When asked Wednesday if Miller still refused to reveal her sources, her lawyer, Robert Bennett, said, "That is correct."
Bennett told CNN Thursday he hoped Time's decision to turn over the subpoenaed documents "will eliminate the need for Judy's testimony and that this crisis can be ended."
In court Wednesday, the judge also had said Time Inc. would face civil penalties of a "substantial sum" if it did not turn over documents, including Cooper's notes, to the grand jury as ordered.
Pearlstine said the threat of financial repercussions was not a factor in his decision.
"This is really more one about editorial independence and a question of whether editors are above the law that applies to all of us," he said.
In its statement Thursday, Time Inc. noted that even though it "strongly disagrees with the courts," such a position "provides no immunity."
"The same Constitution that protects the freedom of the press requires obedience to final decisions of the courts and respect for their rulings and judgments," the statement said.

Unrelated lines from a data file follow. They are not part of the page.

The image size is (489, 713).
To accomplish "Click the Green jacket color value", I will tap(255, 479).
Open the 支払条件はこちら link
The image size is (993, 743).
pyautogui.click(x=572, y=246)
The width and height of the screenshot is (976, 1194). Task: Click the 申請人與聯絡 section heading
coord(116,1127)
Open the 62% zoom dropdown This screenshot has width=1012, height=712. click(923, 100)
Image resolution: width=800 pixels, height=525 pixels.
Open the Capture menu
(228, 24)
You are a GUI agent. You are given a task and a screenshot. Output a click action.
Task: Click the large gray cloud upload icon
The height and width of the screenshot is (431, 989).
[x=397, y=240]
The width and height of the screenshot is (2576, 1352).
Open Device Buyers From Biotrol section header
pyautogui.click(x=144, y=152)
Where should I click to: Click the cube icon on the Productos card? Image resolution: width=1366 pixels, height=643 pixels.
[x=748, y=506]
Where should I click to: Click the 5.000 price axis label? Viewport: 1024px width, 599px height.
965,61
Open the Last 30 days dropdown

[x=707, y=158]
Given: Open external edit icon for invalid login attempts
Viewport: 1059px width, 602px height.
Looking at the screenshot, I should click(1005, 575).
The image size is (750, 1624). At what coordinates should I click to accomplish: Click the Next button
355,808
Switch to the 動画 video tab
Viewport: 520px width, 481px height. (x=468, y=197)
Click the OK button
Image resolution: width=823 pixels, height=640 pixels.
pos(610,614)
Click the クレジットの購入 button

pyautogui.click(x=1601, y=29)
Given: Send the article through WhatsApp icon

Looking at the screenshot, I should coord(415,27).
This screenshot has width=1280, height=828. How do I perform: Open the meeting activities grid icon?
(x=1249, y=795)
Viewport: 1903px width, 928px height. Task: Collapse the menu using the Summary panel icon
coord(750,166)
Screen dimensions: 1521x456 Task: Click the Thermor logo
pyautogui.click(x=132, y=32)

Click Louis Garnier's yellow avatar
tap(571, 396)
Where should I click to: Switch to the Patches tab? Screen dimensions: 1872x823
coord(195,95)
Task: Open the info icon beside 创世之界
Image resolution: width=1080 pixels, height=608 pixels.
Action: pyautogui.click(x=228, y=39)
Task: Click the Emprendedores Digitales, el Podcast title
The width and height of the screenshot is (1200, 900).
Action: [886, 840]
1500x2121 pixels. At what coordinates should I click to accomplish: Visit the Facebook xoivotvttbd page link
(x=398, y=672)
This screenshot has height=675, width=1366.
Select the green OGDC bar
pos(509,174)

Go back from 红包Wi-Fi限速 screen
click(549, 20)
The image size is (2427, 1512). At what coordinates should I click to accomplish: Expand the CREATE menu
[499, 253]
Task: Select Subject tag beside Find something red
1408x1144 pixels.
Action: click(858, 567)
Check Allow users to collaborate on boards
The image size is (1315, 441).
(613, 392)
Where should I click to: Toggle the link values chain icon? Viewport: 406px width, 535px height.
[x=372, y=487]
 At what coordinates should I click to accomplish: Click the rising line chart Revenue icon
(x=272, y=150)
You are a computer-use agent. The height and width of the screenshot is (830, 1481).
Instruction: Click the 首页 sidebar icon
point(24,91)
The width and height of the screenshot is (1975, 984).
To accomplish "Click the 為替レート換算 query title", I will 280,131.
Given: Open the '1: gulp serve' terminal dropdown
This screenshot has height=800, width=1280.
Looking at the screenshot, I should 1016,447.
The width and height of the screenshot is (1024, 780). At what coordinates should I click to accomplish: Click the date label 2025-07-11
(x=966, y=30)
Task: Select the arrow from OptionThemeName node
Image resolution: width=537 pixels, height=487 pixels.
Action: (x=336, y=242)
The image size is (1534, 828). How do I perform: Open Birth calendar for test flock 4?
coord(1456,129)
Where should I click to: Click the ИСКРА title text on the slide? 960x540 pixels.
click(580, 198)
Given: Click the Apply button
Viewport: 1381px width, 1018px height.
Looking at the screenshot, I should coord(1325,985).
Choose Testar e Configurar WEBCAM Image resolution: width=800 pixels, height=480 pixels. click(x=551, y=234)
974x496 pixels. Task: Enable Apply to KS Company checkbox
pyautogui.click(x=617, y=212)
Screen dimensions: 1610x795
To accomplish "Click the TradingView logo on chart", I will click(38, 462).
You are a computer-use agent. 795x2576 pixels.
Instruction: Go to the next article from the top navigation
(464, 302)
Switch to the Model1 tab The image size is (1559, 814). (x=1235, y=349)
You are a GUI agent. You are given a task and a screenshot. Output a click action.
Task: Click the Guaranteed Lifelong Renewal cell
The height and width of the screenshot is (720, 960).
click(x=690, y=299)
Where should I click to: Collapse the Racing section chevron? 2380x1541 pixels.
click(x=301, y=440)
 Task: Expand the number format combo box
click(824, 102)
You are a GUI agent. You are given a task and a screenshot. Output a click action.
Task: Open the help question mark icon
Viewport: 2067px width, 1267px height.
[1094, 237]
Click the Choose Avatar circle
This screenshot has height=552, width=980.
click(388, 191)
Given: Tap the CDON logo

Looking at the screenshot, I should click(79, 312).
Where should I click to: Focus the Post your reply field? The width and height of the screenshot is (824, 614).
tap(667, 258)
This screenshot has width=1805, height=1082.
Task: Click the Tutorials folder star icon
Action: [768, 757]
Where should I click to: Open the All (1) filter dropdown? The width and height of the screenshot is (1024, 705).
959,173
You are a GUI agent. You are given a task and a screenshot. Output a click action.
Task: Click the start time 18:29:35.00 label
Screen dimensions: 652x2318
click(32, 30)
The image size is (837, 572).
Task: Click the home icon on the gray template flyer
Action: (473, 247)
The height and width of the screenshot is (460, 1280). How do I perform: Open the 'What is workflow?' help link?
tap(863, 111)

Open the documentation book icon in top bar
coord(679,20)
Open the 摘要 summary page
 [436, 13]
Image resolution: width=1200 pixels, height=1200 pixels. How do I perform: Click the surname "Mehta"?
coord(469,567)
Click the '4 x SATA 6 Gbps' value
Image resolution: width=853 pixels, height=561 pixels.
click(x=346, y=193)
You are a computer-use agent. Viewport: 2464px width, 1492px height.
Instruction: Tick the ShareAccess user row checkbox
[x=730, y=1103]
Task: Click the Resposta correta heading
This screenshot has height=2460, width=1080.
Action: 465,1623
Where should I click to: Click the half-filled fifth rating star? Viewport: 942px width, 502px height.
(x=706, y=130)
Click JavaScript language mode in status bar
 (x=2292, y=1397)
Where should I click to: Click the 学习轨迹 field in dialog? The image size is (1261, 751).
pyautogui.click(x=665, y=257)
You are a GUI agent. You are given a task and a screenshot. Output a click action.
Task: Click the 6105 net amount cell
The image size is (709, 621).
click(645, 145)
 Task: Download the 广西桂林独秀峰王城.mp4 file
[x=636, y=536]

The company also emphasized that its "decision doesn't represent a change in our philosophy, nor does it reflect a departure from our belief in the need for confidential sources."
A chilling effect?
Time Inc. predicted that the Supreme Court's decision could have damaging effects.
"In declining to review the important issues presented by this case, we believe that the Supreme Court has limited press freedom in ways that will have a chilling effect on our work and that may damage the free flow of information that is so necessary in a democratic society," the statement said. "It may also encourage excesses by overzealous prosecutors."
Pearlstine said he believes a chilling effect is "exactly what the courts want."
"That's what the courts have concluded when they said that they think a citizen's duty to testify before a grand jury takes precedence over the First Amendment," he explained. "I don't agree with that, but I don't make the laws, I just have to follow them like every other citizen."
Under federal law, civil contempt can carry up to 18 months in jail or the length of the grand jury's term, whichever is shorter. Hogan said the term of the grand jury in this case expires in October, so Miller and Cooper only face up to four months in jail.
Monday, the U.S. Supreme Court declined to hear an appeal by Miller and Cooper of a February ruling by the U.S. Court of Appeals for the District of Columbia, which held that neither the First Amendment nor federal common law allows reporters to refuse to testify before a federal grand jury investigating a possible crime.
Meanwhile, Novak said Wednesday that he deplores the fact that the two reporters could go to jail, although he insisted "they're not going to jail because of me."
As he has throughout the controversy, Novak, a syndicated columnist and CNN contributor, told CNN's "Inside Politics" that he cannot talk about the case now, but he said he does plan to reveal the circumstances once the case is settled. (Full story)
"I will reveal all in a column," he said. "I'd like to say a lot about the case, but because of my attorney's advice, I can't. But I will, and there might be some surprising things."
In July 2003, Novak, citing unidentified senior administration sources, revealed Plame's identity as a CIA operative.
Because federal law makes it a crime to deliberately reveal the identity of a CIA operative, the Justice Department launched an investigation, headed by U.S. Attorney Patrick Fitzgerald of Chicago.
A spokesman for Fitzgerald's office Thursday would not comment on the decision by Time Inc. to turn over the subpoenaed documents, and would not comment when asked if the move means Cooper and Miller could be released from testifying.
As part of his probe, Fitzgerald subpoenaed some journalists to testify about their sources. Miller and Cooper and their news organizations decided to fight the subpoenas, although Cooper did reveal one unnamed source who released him from confidentiality pledge.
CNN correspondent Kimberly Osias and producer Carol Cratty contributed to this report.